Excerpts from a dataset
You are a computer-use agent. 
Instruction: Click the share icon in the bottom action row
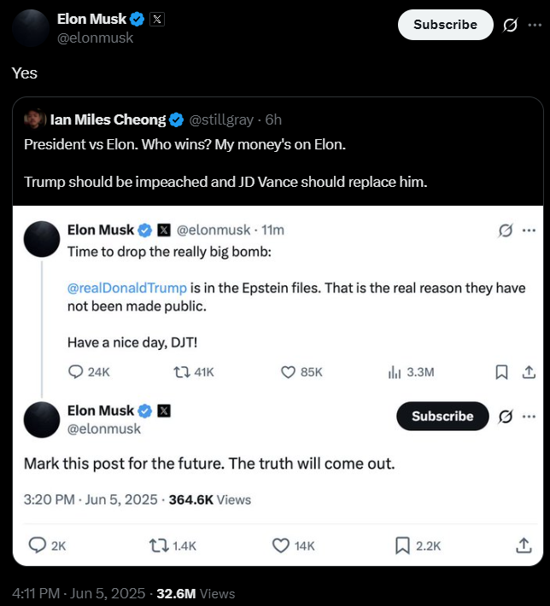[524, 545]
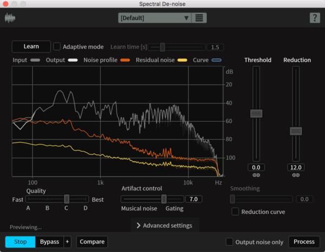Click the orange Noise profile legend swatch
325x252 pixels.
[126, 60]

**EXERCISE INSTRUCTIONS:** Give a verbatim transcription of the entries, leaving out the pictures.

**YOUR RESPONSE:**
You are a computer-use agent. 
Instruction: Click the share icon in the bottom action row
[524, 545]
Click the orange Noise profile legend swatch
325x252 pixels.
[126, 60]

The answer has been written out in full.